**Material provided**
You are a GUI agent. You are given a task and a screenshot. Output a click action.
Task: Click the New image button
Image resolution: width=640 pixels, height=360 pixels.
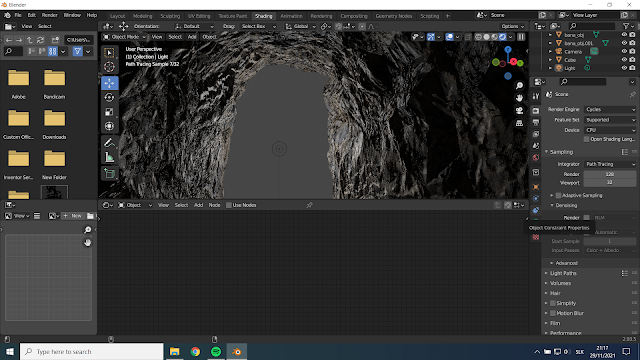coord(73,216)
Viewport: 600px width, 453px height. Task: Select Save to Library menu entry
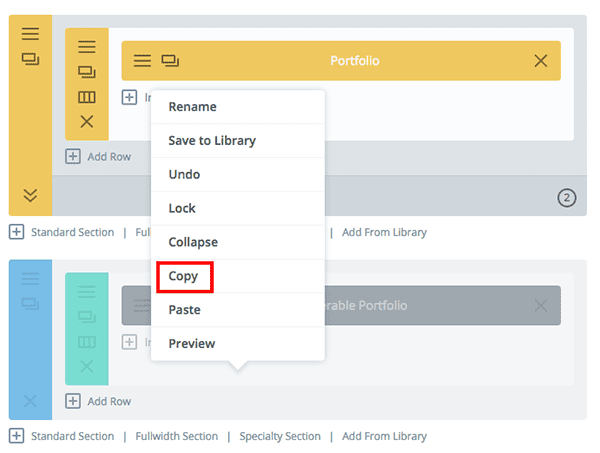point(212,140)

**What to produce**
With the images excluded, output every record verbatim.

**Result of this exercise**
You are a GUI agent. You are given a task and a screenshot. Output a click action.
Task: Click the New image button
Image resolution: width=640 pixels, height=360 pixels.
coord(73,216)
Viewport: 600px width, 453px height. Task: Select Save to Library menu entry
point(212,140)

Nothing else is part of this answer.